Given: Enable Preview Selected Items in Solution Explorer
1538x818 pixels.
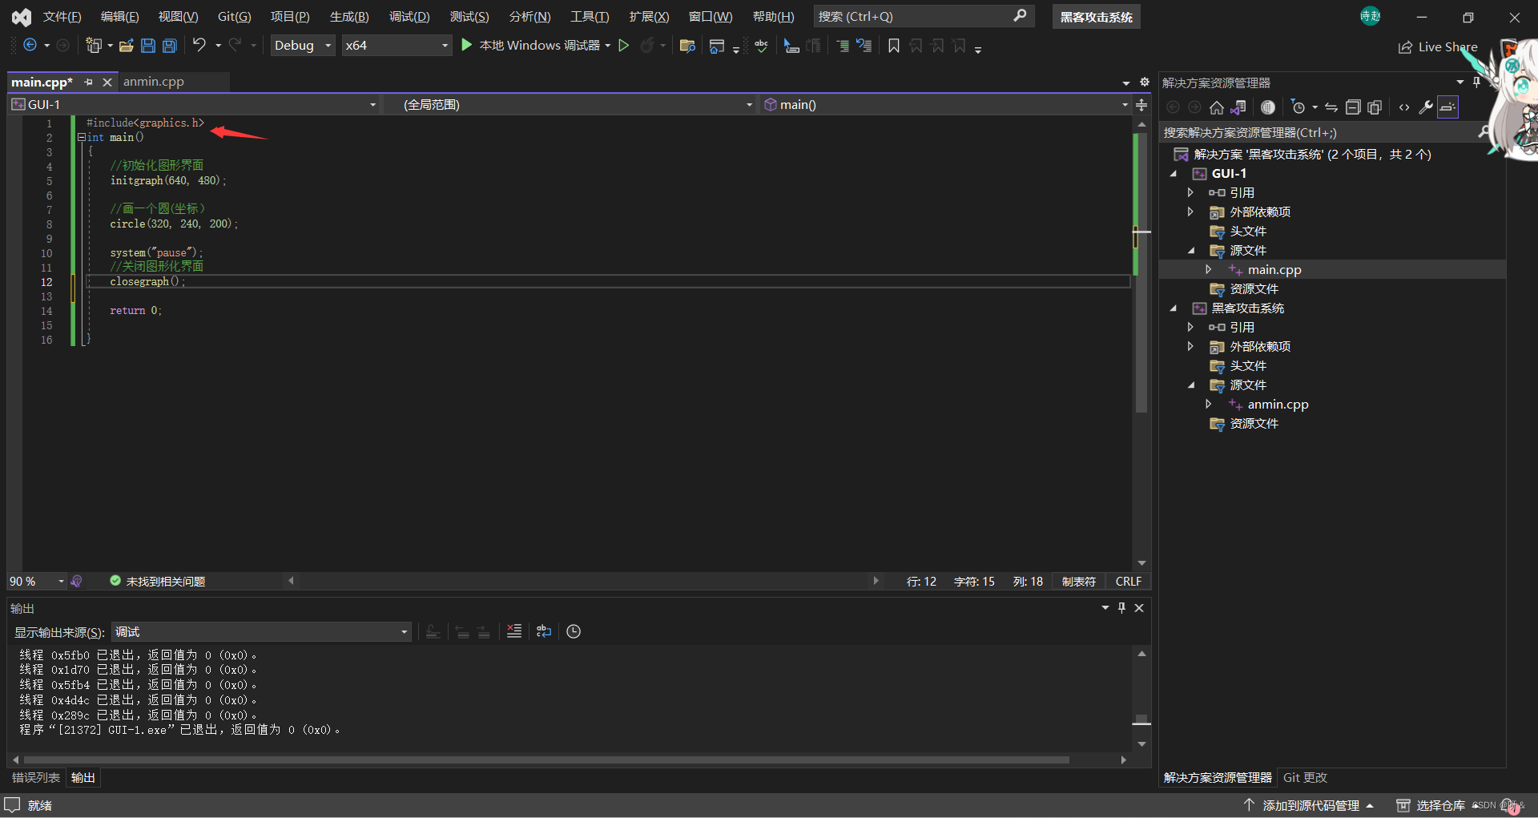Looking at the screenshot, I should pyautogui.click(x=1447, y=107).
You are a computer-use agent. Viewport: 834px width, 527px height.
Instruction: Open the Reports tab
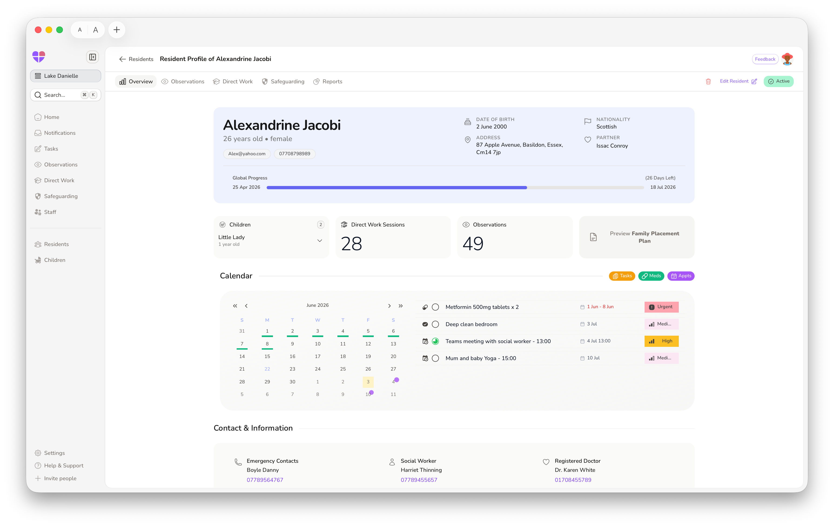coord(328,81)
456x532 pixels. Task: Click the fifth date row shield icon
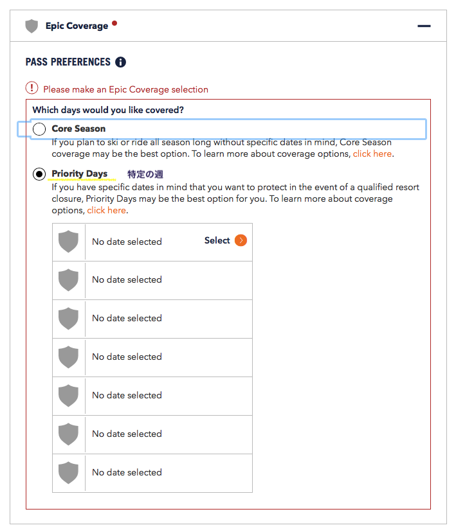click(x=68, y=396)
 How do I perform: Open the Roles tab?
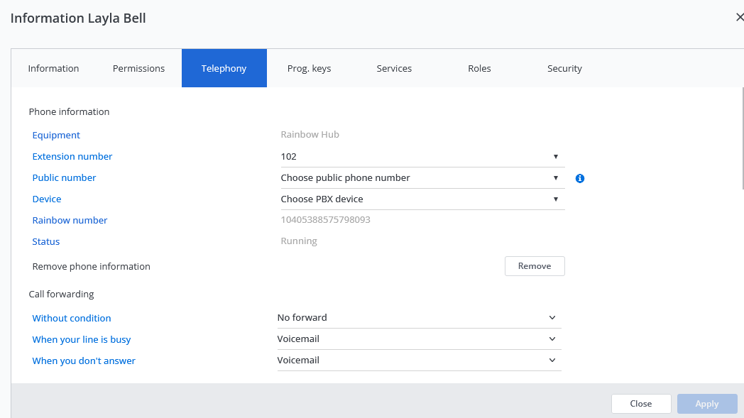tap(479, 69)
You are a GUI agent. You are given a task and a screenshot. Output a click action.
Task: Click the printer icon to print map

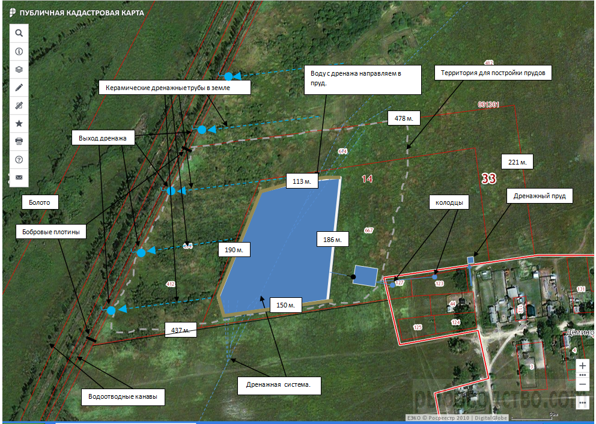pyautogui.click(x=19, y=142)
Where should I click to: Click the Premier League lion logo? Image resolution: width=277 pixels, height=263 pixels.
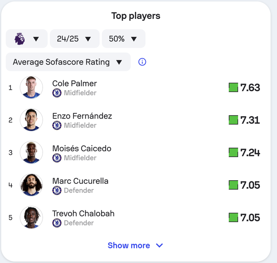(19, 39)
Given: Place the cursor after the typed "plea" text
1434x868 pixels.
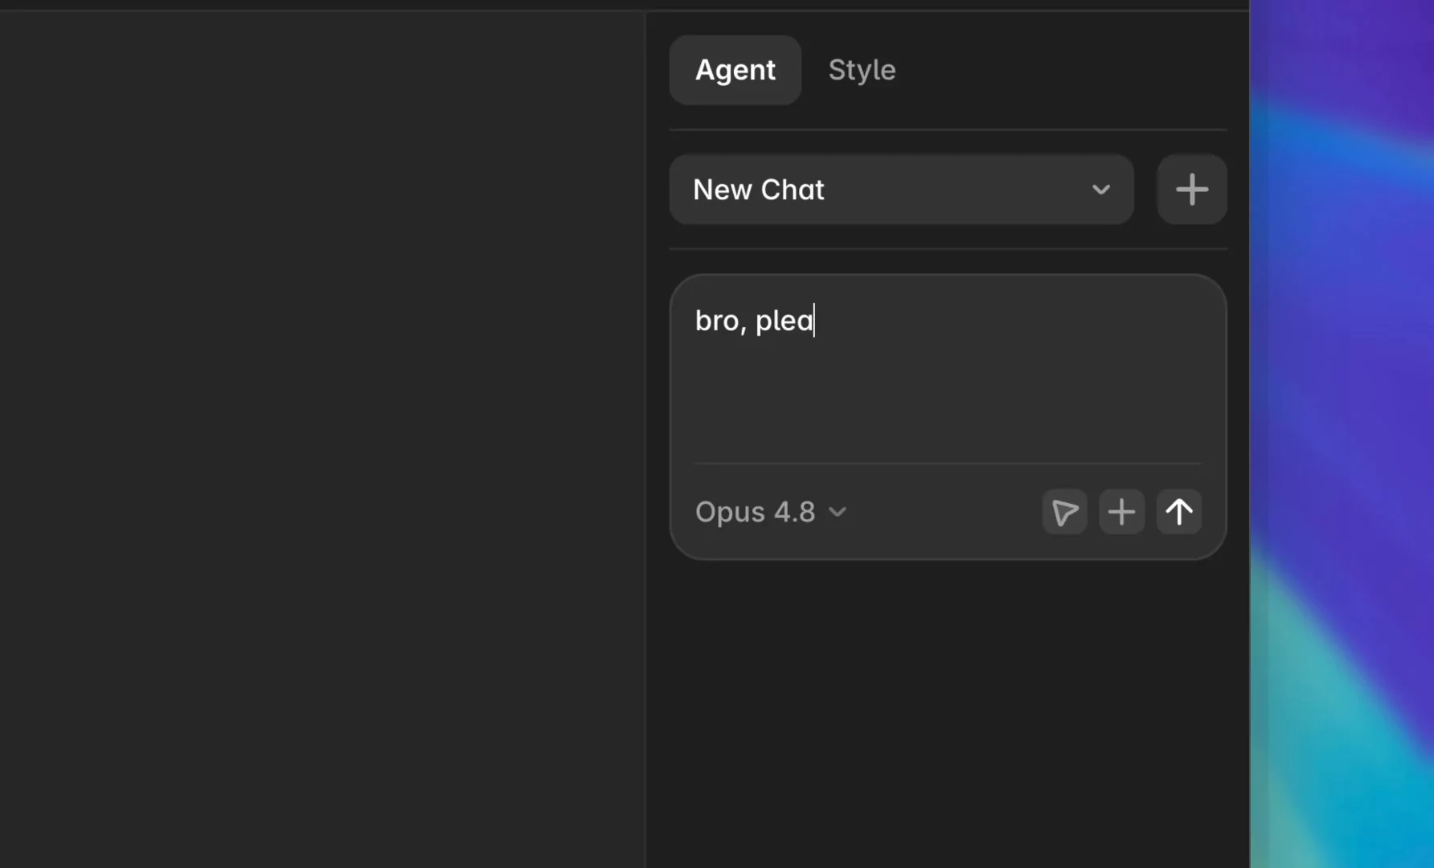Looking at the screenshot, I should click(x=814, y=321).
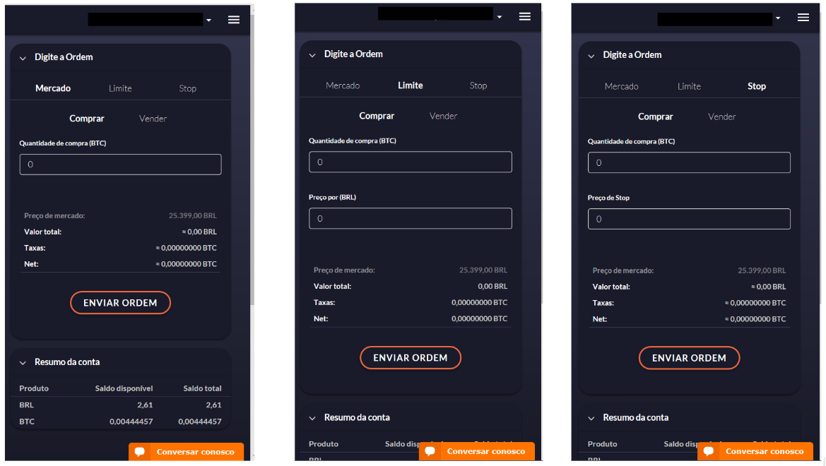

## TASK INSTRUCTIONS
Please rewrite the material above as a numbered list, one line per item, skipping blank lines and leaving out the pictures.

## COMPLETE RESPONSE
1. Given: Enable Preview Selected Items in Solution Explorer
2. 1538x818 pixels.
3. Looking at the screenshot, I should pyautogui.click(x=1447, y=107).
4. You are a computer-use agent. Viewport: 834px width, 527px height.
5. Instruction: Open the Reports tab
6. coord(328,81)
7. 456x532 pixels. Task: Click the fifth date row shield icon
8. click(x=68, y=396)
9.  How do I perform: Open the Roles tab?
10. tap(479, 69)
11. You are a GUI agent. You are given a task and a screenshot. Output a click action.
12. Task: Click the printer icon to print map
13. pyautogui.click(x=19, y=142)
14. Where should I click to: Click the Premier League lion logo? Image resolution: width=277 pixels, height=263 pixels.
15. (19, 39)
16. Given: Place the cursor after the typed "plea" text
17. 1434x868 pixels.
18. Looking at the screenshot, I should click(x=814, y=321).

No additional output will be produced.